The Clarissa Uprooted exhibit was created with undergraduates playing major roles.

Brynn Murphy-Stanley ’23 originally planned to pursue a PhD and become a college professor after graduating from the University of Rochester. Now, she’ll pursue a law degree with hopes of working with residents in Black and Brown communities who are seeking a greater voice for themselves in the issues that affect their daily lives.

What changed? Her work with the Center for Teen Empowerment, a nonprofit organization whose mission is to empower youth-led social change by employing and training youth to work with adults toward goals of peace, equity, and justice.

“It’s really impacted me,” says Murphy-Stanley, a Syracuse, New York, native with one major in African American studies and another in gender, sexuality, and women’s studies. “When you’re in an academic institution, you can be stuck in an academic mindset. But there’s another world out there. Teen Empowerment showed me the ways that communities can be valued and supported, and how Black and Brown lives deserve celebration and a voice.”

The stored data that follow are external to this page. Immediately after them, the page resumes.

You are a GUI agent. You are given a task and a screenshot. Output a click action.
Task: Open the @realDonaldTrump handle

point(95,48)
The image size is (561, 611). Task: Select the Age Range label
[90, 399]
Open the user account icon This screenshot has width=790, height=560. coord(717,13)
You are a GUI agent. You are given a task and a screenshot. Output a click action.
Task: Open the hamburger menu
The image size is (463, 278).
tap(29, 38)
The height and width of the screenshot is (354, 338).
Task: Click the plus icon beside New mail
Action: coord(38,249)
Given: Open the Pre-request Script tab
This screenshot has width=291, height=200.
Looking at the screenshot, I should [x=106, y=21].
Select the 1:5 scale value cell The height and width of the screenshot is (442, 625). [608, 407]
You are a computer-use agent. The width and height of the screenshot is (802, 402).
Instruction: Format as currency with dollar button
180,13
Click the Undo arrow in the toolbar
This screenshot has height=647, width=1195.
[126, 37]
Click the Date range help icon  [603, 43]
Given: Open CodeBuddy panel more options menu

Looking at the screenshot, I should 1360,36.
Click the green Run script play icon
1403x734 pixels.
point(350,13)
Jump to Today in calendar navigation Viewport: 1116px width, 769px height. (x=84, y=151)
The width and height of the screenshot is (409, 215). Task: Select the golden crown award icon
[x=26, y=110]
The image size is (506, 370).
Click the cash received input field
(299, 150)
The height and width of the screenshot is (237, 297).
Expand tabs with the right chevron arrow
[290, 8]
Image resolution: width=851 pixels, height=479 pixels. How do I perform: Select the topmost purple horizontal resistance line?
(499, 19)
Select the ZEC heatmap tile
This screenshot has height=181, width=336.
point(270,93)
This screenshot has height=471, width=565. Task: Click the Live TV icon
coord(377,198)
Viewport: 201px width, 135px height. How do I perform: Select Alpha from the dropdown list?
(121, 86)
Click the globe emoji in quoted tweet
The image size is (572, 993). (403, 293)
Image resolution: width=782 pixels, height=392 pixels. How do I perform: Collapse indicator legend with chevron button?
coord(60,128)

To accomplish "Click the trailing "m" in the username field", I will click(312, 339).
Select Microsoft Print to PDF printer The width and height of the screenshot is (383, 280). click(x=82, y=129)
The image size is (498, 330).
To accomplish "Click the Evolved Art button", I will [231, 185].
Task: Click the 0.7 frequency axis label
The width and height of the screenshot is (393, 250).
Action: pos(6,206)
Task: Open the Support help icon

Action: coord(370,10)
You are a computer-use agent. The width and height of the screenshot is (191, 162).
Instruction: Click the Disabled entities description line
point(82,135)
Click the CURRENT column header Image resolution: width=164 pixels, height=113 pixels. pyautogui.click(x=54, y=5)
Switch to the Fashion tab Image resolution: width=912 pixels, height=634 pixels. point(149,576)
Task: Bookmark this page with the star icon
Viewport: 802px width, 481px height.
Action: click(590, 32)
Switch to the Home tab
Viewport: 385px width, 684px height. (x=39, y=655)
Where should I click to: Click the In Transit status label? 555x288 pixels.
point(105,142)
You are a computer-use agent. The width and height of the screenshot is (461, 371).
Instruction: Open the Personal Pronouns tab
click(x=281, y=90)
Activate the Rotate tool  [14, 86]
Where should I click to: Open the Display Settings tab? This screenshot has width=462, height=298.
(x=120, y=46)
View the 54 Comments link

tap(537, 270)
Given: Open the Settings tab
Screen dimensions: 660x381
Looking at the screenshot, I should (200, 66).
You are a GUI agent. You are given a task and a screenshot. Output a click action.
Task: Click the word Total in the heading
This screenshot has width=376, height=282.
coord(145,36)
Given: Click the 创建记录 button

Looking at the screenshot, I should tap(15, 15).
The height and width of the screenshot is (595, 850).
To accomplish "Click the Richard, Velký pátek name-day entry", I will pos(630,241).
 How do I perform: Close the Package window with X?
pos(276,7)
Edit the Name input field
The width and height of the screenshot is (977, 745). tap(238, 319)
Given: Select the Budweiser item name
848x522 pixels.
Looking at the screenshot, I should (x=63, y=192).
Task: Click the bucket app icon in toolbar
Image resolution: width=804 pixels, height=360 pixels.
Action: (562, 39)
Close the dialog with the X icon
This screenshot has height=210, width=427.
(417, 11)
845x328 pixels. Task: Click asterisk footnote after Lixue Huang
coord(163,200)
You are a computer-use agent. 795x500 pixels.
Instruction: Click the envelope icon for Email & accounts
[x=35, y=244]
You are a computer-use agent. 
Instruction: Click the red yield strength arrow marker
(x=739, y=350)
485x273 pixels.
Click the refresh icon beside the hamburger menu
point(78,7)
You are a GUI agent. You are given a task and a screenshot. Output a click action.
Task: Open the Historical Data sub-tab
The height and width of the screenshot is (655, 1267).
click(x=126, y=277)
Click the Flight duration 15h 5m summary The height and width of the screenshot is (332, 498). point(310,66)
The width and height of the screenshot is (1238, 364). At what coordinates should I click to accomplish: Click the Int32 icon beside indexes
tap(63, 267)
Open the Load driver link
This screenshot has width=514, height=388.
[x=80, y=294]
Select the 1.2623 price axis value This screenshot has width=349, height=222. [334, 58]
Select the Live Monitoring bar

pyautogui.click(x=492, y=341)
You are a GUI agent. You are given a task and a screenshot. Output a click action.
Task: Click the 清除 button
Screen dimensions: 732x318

Teen Empowerment has offices in Boston and Somerville, Massachusetts, as well as Rochester. Each fall, the organization hires youth organizers to work in their hometowns—in Westside and Eastside neighborhoods in Rochester—and engage more than 1,000 peers and community adults in building strong, healthy communities. In 2020, they forged a relationship with the College, with students working as interns (and, in some case, landing paid jobs) on special projects.

Students and faculty who seek out community-driven efforts are the University’s best assets for engaging honestly and meaningfully alongside Black and Brown communities in Rochester.”

Starting in 2021, Murphy-Stanley and Sakhile Ntshangase ’21 worked with Teen Empowerment on the Downtown Rochester art exhibit Clarissa Uprooted: Unearthing Stories of Our Village (1940s–early 1970s), carried out in partnership with the Clarissa Street Reunion Committee. The exhibit, which runs through July 25 in Rochester Institute of Technology’s City Art Space at 280 East Main Street in Rochester, shows how Clarissa Street, once the center of Rochester’s Black community, thriving for more than a century, was ultimately destroyed by housing discrimination in the form of redlining, the July 1964 rebellion, and displacement stemming from the federal urban renewal program of the 1950s and ’60s.

Murphy-Stanley and Ntshangase, who studied political science and history at Rochester, began working on the project as interns, transcribing interviews that would be used in the exhibit. Ntshangase, now a paralegal in a New York City law office (he’ll begin pursuing a master’s in legal studies at the University of Washington in St. Louis this fall), was later hired by Teen Empowerment as the exhibit’s project manager, where his duties included grant writing, content curating, photo digitization, creating an oral history archive, and imagining the exhibit’s physical layout and themes.

“What began as a curiosity to learn about Rochester’s history beyond the traditional classroom turned into a truly transformative experience,” he says. “The highlight was being part of a robust community of elders, teens, and scholars determined to tell the story of Rochester through the intimate experience of Clarissa Street before it was uprooted by urban renewal.”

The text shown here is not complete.